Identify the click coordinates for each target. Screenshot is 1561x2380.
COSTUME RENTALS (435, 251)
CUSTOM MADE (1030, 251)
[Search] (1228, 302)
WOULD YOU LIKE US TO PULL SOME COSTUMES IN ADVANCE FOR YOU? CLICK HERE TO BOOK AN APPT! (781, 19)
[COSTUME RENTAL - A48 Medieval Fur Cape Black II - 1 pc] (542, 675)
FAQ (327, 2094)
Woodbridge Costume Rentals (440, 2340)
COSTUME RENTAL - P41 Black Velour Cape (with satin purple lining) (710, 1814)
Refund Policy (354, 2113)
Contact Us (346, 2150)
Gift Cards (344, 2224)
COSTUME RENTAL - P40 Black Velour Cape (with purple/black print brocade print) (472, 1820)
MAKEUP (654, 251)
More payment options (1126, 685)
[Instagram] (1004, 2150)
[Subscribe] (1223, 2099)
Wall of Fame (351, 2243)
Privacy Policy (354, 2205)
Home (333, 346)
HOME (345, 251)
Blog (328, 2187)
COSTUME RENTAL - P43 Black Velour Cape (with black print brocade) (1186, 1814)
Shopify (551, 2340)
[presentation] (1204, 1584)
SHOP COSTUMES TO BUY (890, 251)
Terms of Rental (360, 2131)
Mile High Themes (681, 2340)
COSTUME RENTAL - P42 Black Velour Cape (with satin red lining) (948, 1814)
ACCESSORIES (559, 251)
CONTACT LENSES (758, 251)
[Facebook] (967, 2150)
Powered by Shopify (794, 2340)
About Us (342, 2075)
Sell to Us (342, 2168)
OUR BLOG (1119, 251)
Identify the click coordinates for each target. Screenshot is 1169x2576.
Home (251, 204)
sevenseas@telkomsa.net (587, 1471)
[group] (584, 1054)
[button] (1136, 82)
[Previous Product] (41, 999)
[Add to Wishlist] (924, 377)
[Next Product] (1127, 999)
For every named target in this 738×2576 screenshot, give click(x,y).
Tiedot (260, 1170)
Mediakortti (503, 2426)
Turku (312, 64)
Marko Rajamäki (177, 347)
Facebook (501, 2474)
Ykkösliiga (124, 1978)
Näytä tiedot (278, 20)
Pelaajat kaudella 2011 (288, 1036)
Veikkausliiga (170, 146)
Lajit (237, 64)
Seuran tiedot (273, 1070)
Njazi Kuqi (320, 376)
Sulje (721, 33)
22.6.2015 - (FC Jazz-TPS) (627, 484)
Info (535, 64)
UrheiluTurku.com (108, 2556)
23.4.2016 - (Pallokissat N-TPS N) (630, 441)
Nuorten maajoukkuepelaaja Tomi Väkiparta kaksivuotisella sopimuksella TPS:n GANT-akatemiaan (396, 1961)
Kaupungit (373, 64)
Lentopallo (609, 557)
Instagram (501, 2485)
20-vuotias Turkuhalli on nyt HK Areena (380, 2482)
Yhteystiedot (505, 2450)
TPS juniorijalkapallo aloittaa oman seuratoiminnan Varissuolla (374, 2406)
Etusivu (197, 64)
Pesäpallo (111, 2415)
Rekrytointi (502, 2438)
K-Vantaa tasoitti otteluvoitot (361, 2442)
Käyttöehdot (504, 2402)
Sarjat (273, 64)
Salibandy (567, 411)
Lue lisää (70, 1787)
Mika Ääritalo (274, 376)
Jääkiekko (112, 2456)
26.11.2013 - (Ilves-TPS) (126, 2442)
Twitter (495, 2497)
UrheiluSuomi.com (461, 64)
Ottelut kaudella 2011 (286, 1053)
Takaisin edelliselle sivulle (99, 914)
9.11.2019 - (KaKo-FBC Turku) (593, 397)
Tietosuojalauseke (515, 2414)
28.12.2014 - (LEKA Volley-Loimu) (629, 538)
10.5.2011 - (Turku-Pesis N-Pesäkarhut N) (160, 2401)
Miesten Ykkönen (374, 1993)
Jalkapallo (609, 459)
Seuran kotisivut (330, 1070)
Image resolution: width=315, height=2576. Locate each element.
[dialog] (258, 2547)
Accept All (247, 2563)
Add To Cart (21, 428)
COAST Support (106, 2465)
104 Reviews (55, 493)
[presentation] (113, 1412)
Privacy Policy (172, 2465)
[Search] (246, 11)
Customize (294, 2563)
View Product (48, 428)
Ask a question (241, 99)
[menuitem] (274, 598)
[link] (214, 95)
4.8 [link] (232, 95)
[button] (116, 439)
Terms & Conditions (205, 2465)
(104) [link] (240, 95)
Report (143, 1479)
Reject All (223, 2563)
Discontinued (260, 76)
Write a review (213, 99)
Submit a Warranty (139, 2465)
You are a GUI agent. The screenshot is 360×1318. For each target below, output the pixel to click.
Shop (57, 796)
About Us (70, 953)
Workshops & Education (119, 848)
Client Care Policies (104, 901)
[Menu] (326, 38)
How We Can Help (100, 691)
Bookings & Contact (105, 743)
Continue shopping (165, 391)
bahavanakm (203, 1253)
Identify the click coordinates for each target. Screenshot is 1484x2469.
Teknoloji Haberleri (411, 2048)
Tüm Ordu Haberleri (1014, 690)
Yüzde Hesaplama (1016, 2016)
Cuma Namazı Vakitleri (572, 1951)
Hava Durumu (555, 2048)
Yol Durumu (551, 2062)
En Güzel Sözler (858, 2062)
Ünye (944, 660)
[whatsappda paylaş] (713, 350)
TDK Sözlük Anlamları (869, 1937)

→ WHAT IS EXPECTED: Starting at the line with "[link] (214, 95)" and ending at the line with "Submit a Warranty (139, 2465)", print each line of the listing above exactly, with no other lines.

→ EXERCISE ANSWER:
[link] (214, 95)
4.8 [link] (232, 95)
[button] (116, 439)
Terms & Conditions (205, 2465)
(104) [link] (240, 95)
Report (143, 1479)
Reject All (223, 2563)
Discontinued (260, 76)
Write a review (213, 99)
Submit a Warranty (139, 2465)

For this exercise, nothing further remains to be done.